REQUIRED TASKS |
- 1) Answer these questions using the CSProm-KG page.
(a) Which venue accepted the paper?
(b) Which PyTorch version is the code listed as compatible with?
(c) Into which directory should the checkpoint folders be downloaded?
- 2) Quote the CSProm-KG page word for word, beginning with the words "Dependencies can be" and ending after "be downloaded here.".

*** PAGE TEXT ***

CSProm-KG

Dipping PLMs Sauce: Bridging Structure and Text for Effective Knowledge Graph Completion via Conditional Soft Prompting

Overview of KG-S2S

This repository includes the source code of the paper accepted by ACL 2023 Findings.

"Dipping PLMs Sauce: Bridging Structure and Text for Effective Knowledge Graph Completion via Conditional Soft Prompting".

Dependencies

Compatible with PyTorch 1.11.0+cu113 and Python 3.x.
Dependencies can be installed using requirements.txt.

Dataset:

We use WN18RR, FB15k-237, ICEWS14, ICEWS05-15 and Wikidata5m dataset for knowledge graph link prediction.
The preprocessed WN18RR, FB15k-237, ICEWS14 and ICEWS05-15 are included in the ./data/processed/ directory, except for Wikidata5m due to its large size. Processd Wikidata5m can be found here. Alternatively, you can download the raw dataset into ./data/raw/ and run the corresponding scripts to generate the processed data. The raw data source are collected and can be downloaded here.
Raw data source:
- WN18RR
- FB15k-237
- ICEWS14, Dataverse
- ICEWS05-15, Dataverse (The additional data can be downloaded via the 'Access Dataset' button)
- Wikidata5m_transductive, Wikidata5m_text, Wikidata5m_alias (The contents of Wikidata5m_transductive and Wikidata5m_text need to be combined into single folder for preprocessing.)

Pretrained Checkpoint:

To enable a quick evaluation, we upload the trained model. Download the checkpoint folders to ./checkpoint/, and run the evaluation commandline for corresponding dataset.

*** End of PAGE TEXT ***
*** RECORD SET ***

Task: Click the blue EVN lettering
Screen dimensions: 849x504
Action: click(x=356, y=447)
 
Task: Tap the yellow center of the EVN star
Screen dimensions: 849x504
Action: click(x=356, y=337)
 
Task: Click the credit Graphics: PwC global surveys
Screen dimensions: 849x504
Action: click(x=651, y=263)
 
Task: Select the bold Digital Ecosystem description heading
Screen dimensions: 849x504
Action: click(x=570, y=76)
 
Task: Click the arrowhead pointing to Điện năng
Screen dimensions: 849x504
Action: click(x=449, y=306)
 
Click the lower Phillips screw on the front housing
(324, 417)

*** End of RECORD SET ***

SOLVED TASKS |
- 1)
(a) ACL 2023 Findings
(b) PyTorch 1.11.0+cu113
(c) ./checkpoint/

- 2)
Dependencies can be installed using requirements.txt.

Dataset:

We use WN18RR, FB15k-237, ICEWS14, ICEWS05-15 and Wikidata5m dataset for knowledge graph link prediction.
The preprocessed WN18RR, FB15k-237, ICEWS14 and ICEWS05-15 are included in the ./data/processed/ directory, except for Wikidata5m due to its large size. Processd Wikidata5m can be found here. Alternatively, you can download the raw dataset into ./data/raw/ and run the corresponding scripts to generate the processed data. The raw data source are collected and can be downloaded here.